The ideal system you describe is the Canadian model. Overall capacity
there is fixed by budget and health planning, and physicians do the best
within that system of constraints. Another way of putting this is that
patients have free choice of doctors and hospitals and the latter have
free choice of therapy within the physical resource constraint imposed
on both patient and doctor by the government. There is rationing, but
with appeal to fixed physical capacity, not with appeal to money budgets
in the face of excess capacity (the US model).
Why is the Canadian model off the table? Because America’s physicians,
as represented by the AMA, have shoved it off the table. Recall that
the AMA in the early 1990s had a $4 million war chest for the sole
purpose of bad-mouthing the Canadian health system. And the gullible
American public went along with it. All one needs to tell Americans is
that foreigners are un-American and the case is closed. We saw that in
the referendum on the single-payer system in California.

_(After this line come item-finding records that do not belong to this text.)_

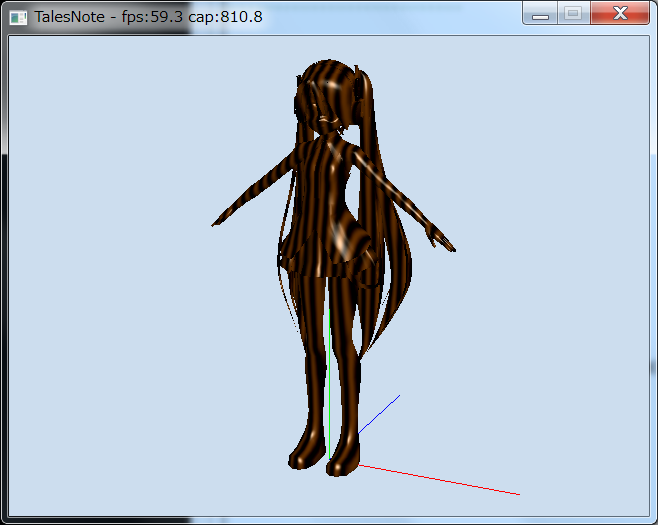Click the model's left-side boot
Screen dimensions: 658x525
coord(305,453)
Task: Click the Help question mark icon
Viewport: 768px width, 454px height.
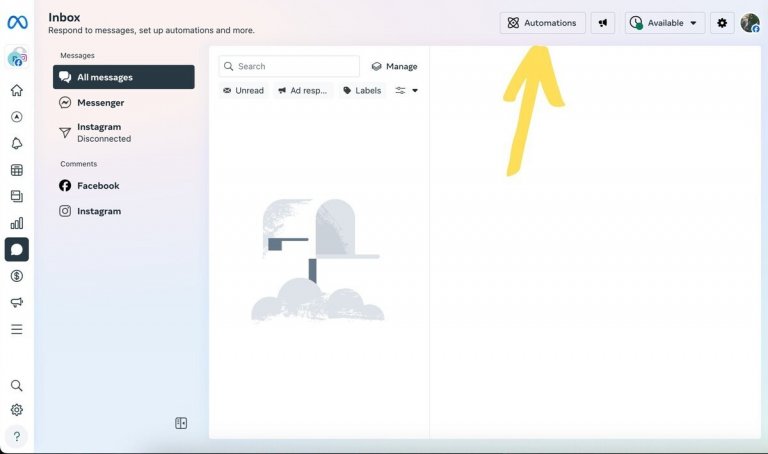Action: click(17, 436)
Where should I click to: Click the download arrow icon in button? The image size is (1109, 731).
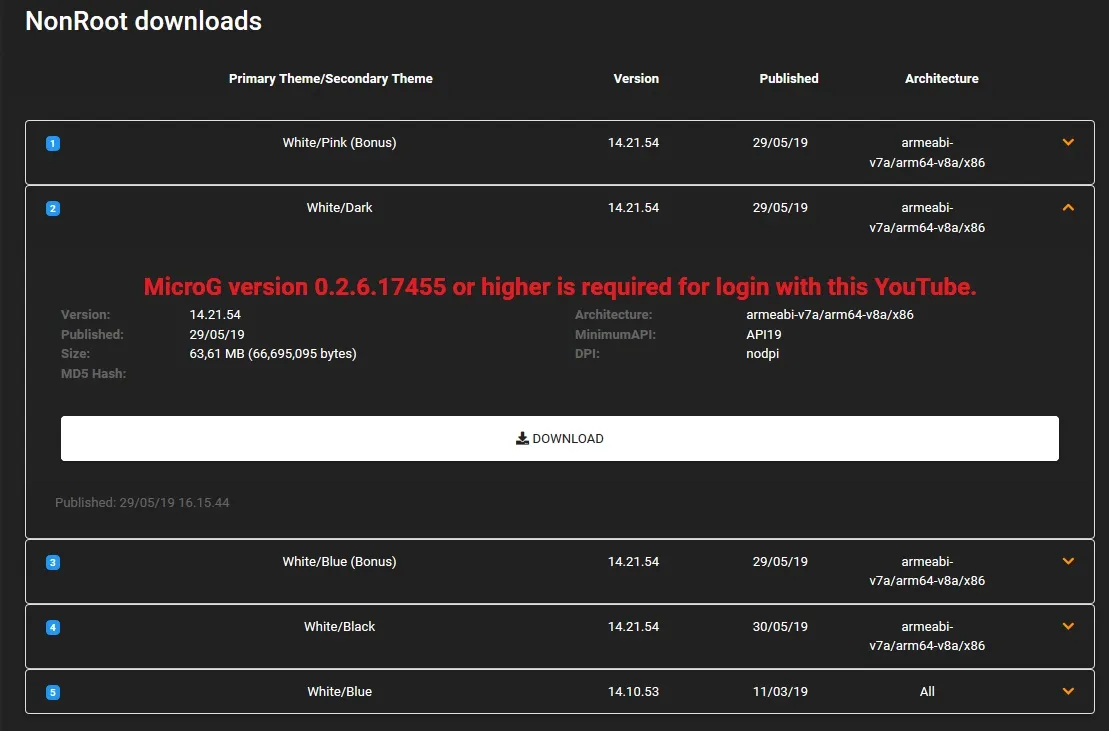pos(522,438)

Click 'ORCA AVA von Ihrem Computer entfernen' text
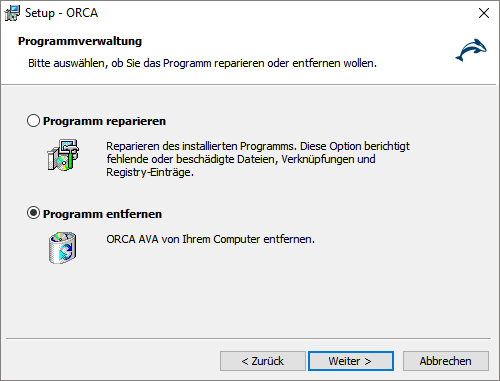(210, 239)
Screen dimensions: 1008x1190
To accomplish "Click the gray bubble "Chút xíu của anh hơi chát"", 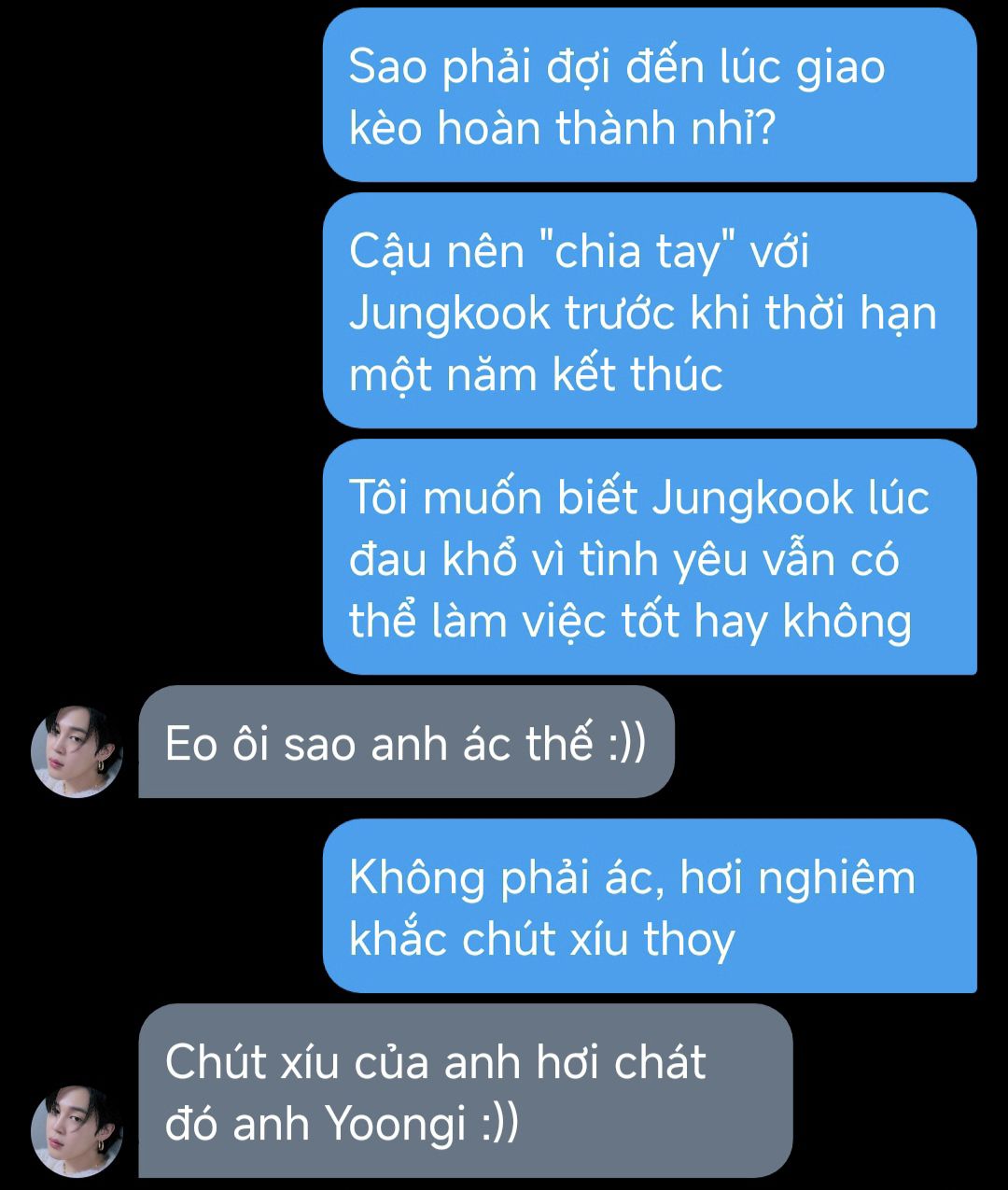I will [x=466, y=1091].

Thus, my friend, no sympathy for physicians from this economist, nor for
patients who find themselves pushed around by MBAs. I am firmly on the
side of the MBAs. American physicians have always sought a system
riddled with excess capacity and rationed with appeal to budgets, and
that is precisely what they got, “as the doctor ordered,” so to speak.
And, let us face it, MBAs are the ideal people to ration with appeal to
budgets. That is the great skill of business people.
Best regards,
UER
Don’s comment: I certainly agree that we would need MBAs to help us
manage global budgets under a public service model, but we no longer
want them as emissaries of Wall Street.